EXERCISE AIM
Copy out the passage about Anri Sala's videos, starting with "Here’s the first" and going on through "a long-eared dog.", and substitute "megaphone" for "microphone" wherever it occurs.

READING PASSAGE
Here’s the first line of the wall text that accompanies Anri Sala’s video Natural Mystic: “An insistent slippage between sight and sound, forging a poetic alliance of absence and presence, plays a vital role in Albanian artist Anri Sala’s early docudramas and prefigures the synaesthetic facet of his recent work.” You may not have figured out that that means Sala whistles and makes puffing sounds into a microphone in a room with a set of drums. But to witness the emperor’s new clothes in all their finery, check out Sala’s Now I See in which a writhing teen rock band, seen from the waist down, share the screen with a balloon twisted into the shape of a long-eared dog.

DATA UNDER STUDY
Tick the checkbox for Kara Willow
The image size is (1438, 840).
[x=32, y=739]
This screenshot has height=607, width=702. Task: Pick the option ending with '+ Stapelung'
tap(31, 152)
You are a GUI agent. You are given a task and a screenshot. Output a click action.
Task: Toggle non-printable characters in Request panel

...

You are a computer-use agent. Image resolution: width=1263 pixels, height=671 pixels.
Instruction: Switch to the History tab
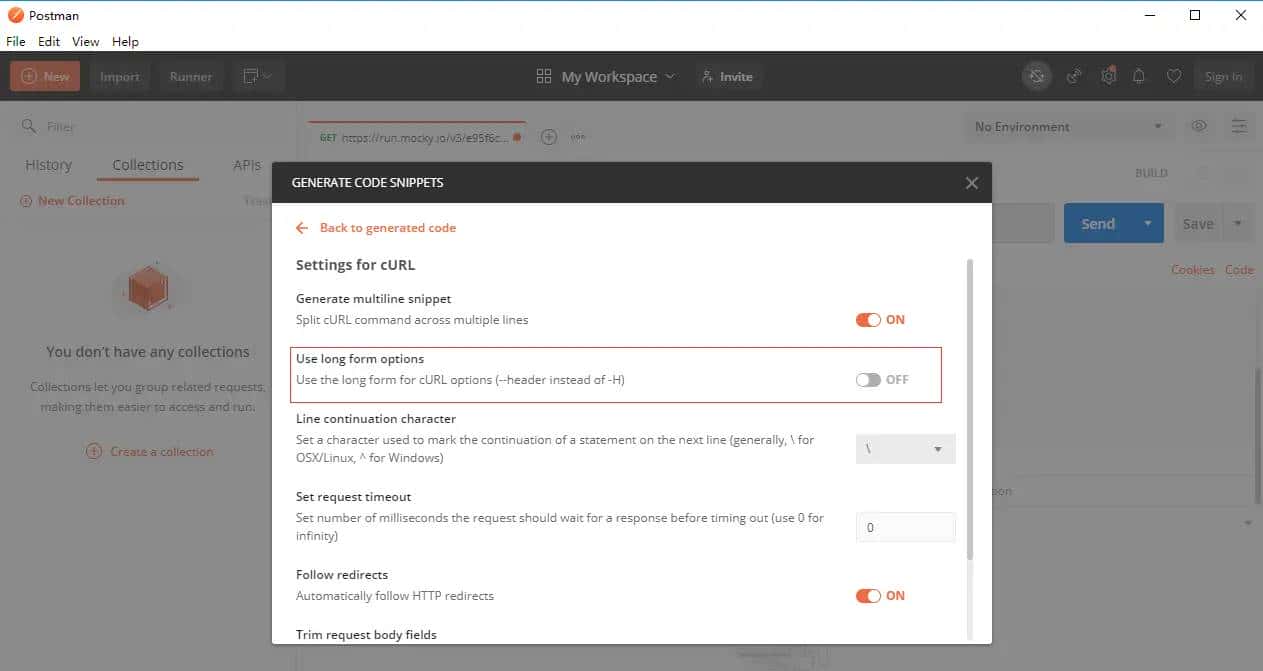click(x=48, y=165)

ANSWER SECTION
Here’s the first line of the wall text that accompanies Anri Sala’s video Natural Mystic: “An insistent slippage between sight and sound, forging a poetic alliance of absence and presence, plays a vital role in Albanian artist Anri Sala’s early docudramas and prefigures the synaesthetic facet of his recent work.” You may not have figured out that that means Sala whistles and makes puffing sounds into a megaphone in a room with a set of drums. But to witness the emperor’s new clothes in all their finery, check out Sala’s Now I See in which a writhing teen rock band, seen from the waist down, share the screen with a balloon twisted into the shape of a long-eared dog.